While the data is specifically from the U.S., the reality is that vaccine hesitancy is growing worldwide. According to surveys, hesitancy is driven mostly by fear of side effects or lack of trust in the government.
Hesitancy is not the only challenge employers will need to overcome.
If an employer is planning on making the COVID-19 vaccine mandatory, then they will need to think about the administrative burden that may result from such a decision.
Speaking to the Associated Press, Michelle S. Strowhiro, an employment adviser and lawyer at McDermott Will & Emery, said that tracking compliance would take time and resources, but most importantly, employers would also have to manage exemption requests and legal claims that may arise.
Even though companies (in the U.S.) can make vaccination mandatory, it may not be the best course of action for all, especially considering that vaccines are not yet widely available.
To combat hesitancy and encourage employees to get the vaccine, some employers are now offering vaccine incentives. Kroger, Aldi, Olive Garden, McDonald’s, Trader Joe’s, and Chobani are only a handful of companies currently offering incentives to employees.
As for what type of incentive, there’s plenty to choose from, although recent research from Blackhawk found that financial incentives may be the most effective. According to Blackhawk’s research, Americans are more likely to receive the COVID-19 vaccine when given monetary incentives by the government or their employer.

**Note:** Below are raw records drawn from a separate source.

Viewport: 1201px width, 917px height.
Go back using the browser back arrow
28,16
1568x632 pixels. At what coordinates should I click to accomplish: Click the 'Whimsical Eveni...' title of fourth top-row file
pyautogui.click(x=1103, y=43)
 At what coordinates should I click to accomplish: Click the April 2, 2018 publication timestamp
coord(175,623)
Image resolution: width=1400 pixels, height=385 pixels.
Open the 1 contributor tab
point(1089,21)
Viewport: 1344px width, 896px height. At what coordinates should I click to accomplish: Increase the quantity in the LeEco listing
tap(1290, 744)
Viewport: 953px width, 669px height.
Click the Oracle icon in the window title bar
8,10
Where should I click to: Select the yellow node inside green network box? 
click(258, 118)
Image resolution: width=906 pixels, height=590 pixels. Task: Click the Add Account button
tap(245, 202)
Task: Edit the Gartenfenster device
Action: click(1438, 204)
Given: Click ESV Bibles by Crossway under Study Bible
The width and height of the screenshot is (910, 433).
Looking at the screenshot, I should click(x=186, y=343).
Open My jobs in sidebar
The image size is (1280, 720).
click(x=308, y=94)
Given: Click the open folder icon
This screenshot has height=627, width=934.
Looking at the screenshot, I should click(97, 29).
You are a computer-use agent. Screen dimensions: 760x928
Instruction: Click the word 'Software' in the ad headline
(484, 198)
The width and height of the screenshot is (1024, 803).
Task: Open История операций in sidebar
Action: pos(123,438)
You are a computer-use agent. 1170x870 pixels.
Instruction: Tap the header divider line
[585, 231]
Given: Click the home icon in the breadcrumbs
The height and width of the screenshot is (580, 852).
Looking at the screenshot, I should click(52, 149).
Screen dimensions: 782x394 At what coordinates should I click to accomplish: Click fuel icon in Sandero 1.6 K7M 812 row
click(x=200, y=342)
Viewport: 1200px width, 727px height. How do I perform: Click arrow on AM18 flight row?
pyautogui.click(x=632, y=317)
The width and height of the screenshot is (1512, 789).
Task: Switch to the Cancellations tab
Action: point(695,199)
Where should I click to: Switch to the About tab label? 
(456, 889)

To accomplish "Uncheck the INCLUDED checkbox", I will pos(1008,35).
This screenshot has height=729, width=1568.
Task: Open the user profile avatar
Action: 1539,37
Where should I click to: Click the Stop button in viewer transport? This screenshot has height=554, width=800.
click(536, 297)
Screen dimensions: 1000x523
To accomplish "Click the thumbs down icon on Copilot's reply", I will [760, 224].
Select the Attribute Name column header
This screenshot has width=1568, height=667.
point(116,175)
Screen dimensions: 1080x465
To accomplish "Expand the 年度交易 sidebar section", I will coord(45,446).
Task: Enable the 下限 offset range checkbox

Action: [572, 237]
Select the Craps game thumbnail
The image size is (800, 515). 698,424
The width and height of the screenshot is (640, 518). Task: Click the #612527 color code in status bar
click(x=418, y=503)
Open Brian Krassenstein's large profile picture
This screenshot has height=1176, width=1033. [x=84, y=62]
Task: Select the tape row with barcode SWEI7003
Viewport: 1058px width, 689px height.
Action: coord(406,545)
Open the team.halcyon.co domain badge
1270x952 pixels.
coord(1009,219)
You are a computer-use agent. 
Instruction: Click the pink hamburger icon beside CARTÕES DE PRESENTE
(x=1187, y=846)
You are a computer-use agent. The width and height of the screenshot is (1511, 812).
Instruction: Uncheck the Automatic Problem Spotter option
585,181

If financial incentives are not an option for employers, they should focus on providing incentives that reduce the barriers to getting a vaccine, such as paid time off and scheduling flexibility to make it easier for employees to receive the vaccine.
A quick note on schedule-based incentives: consider staggering PTO and flexible scheduling to avoid worker shortages due to vaccine side effects. The CDC recommends that anyone who experiences side effects stays home.
Companies can also incorporate the COVID-19 vaccine into their wellness programs—similar to programs that include flu shot clinics—without necessarily making the vaccine mandatory. Making it a part of the program can help encourage workers and, if deployed correctly, can even make it easier for employees to get it—especially if the company offers the vaccine for free to workers.
Pro tip: If your company is thinking about incorporating the vaccine into its workplace wellness program, then it might make sense for you to offer the vaccine on site.